Hierarchical Representational Transformations of Working Memory in Humans and Machines
Poster Presentation: Tuesday, May 19, 2026, 8:30 am – 12:30 pm, Banyan Breezeway
Session: Visual Working Memory: Models, neural
Schedule of Events | Search Abstracts | Symposia | Talk Sessions | Poster Sessions
Qingqing Yang1 (), Hyewon Willow Han2, Bogeng Song3, Julie Golomb1, Dobromir Rahnev3, Yalda Mohsenzadeh2, Hsin-Hung Li1; 1The Ohio State University, 2Western University, 3Georgia Institute of Technology
Working memory (WM) allows humans to maintain past information even as new inputs arrive, yet how WM representations transform between encoding and retrieval remains unclear. Moreover, whether and how the format of WM representations, and their transformations across phases, are aligned between the human brains and artificial agents remains largely unexplored. To address these questions, we analyzed WM representations in the public human 7T fMRI Natural Scenes Dataset and compared them to the representations in recurrent neural networks (RNNs) trained on the same naturalistic 1-back task. Using representational similarity, cross-decoding, and subspace geometry analyses, we compared rotational and non-rotational transformations between WM encoding and retrieval phases in different brain regions and model layers. Our analyses revealed convergent evidence for a gradient of WM coding schemes in both the human brain and neural networks. In humans, early visual regions (V1–hV4) underwent large representational changes from encoding to retrieval, including both rotational and non-rotational transformations. In contrast, representations were more stable in higher-order regions in the prefrontal cortex (FEF, dlPFC). Applying the same analyses to models showed a similar hierarchical pattern, but it critically depended on the learning objective and the recurrent architecture.
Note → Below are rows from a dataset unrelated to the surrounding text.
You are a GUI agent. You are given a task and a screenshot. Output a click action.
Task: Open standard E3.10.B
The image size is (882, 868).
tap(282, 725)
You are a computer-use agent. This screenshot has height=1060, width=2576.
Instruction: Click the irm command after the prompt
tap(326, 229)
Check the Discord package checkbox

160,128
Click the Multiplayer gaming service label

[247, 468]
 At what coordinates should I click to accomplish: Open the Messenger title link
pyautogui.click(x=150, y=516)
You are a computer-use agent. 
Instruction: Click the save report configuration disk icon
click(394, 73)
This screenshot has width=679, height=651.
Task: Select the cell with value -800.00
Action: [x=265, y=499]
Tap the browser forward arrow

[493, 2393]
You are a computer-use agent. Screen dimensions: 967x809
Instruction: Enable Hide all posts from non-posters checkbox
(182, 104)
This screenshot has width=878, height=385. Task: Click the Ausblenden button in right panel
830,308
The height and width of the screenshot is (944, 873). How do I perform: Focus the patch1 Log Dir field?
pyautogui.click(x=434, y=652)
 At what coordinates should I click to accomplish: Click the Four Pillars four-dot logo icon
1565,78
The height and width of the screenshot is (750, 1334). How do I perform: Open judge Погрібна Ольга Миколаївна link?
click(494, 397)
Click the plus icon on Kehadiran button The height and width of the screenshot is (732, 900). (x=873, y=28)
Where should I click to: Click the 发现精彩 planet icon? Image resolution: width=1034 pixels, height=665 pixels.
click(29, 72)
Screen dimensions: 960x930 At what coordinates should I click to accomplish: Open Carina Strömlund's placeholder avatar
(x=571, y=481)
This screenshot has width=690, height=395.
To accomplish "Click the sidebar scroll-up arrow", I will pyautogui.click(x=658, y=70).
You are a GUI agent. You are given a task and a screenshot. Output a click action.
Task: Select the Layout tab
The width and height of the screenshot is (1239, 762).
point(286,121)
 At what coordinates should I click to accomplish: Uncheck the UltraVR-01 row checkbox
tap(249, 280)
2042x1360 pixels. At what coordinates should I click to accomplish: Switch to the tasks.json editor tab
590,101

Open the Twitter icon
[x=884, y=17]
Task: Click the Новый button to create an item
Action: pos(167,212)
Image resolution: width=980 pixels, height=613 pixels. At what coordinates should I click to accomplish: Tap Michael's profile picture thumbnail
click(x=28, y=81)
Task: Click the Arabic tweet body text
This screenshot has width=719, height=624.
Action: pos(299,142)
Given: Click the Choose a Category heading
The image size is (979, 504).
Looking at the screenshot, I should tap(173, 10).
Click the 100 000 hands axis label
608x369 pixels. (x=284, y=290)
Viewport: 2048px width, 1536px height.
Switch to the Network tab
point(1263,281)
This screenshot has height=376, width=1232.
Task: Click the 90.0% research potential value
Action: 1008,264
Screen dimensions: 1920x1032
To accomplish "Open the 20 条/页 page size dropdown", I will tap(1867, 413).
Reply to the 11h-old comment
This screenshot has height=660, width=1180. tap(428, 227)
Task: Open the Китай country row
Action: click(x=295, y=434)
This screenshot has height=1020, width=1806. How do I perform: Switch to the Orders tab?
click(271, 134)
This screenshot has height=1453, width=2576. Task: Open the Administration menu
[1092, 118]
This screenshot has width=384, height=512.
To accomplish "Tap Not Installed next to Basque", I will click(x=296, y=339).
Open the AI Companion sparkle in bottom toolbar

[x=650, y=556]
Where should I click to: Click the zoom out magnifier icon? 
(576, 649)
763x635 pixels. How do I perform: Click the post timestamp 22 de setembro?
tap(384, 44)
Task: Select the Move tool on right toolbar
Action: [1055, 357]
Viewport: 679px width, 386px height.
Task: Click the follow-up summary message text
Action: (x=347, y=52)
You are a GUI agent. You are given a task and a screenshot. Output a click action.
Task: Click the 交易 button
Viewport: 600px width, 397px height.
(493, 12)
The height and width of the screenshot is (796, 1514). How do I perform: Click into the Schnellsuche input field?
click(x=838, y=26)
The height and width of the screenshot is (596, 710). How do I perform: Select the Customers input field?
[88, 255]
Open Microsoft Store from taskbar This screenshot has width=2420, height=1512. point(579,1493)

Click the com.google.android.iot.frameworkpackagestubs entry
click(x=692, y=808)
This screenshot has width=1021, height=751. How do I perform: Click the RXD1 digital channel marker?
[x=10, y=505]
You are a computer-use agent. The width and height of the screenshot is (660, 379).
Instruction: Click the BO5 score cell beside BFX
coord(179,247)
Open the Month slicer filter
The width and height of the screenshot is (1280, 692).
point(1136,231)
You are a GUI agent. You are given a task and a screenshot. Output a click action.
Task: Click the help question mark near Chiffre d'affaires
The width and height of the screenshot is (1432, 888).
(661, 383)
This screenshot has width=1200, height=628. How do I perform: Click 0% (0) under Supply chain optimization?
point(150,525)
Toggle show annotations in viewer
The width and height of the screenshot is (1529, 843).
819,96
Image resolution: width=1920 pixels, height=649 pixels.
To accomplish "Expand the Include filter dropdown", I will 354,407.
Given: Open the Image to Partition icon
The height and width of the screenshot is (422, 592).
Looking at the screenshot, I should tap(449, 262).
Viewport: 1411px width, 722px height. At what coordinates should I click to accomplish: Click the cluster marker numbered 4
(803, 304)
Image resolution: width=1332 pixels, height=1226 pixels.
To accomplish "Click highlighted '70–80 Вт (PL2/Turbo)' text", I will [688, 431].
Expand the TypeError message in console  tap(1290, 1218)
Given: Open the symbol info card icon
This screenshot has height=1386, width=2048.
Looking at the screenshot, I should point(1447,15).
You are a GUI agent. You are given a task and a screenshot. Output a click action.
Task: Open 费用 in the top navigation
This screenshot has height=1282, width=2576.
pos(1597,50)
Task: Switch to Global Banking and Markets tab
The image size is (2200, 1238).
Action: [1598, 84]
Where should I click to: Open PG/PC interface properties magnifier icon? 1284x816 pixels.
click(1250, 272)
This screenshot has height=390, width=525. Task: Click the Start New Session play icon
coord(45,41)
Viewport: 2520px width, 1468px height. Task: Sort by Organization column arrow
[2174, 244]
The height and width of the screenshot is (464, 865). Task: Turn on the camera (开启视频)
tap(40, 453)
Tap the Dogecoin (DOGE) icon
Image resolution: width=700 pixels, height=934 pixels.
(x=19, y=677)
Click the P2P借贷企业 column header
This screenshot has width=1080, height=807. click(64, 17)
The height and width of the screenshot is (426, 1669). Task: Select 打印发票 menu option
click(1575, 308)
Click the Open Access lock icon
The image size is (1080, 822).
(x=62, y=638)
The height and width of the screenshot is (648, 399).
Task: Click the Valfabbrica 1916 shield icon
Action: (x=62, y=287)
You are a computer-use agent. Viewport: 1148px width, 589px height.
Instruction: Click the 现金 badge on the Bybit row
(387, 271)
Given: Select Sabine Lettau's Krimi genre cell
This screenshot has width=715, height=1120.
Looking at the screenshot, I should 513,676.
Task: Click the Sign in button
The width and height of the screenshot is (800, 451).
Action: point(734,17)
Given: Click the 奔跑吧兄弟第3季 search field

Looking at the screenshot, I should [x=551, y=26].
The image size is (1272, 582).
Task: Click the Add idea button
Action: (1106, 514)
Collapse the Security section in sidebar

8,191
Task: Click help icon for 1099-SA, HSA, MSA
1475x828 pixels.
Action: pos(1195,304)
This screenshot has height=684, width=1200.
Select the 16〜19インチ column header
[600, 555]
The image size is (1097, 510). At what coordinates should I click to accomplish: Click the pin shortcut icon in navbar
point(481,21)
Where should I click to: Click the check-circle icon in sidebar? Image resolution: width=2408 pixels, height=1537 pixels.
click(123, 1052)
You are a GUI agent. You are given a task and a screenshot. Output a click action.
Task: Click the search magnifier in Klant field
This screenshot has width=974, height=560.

We examined two different encoder architectures (ResNet and Vision Transformer ViT) with two learning objectives (supervised and self-supervised learning), followed by three recurrent architectures (vanilla RNN, GRU, and LSTM). Supervised encoders exhibited an increasing stability along network layers paralleling the cortical gradient in terms of both rotational and non-rotational transformations, while self-supervised encoders lacked such a hierarchy. Among recurrent architectures, gated architectures (GRU, LSTM) better reproduced the brain-like hierarchical patterns of WM transformations. Together, these results revealed hierarchical shifts between flexibility and stability in WM representational transformation in both humans and machines, with supervised learning objectives combined with gated recurrent dynamics most closely resembling human WM mechanisms.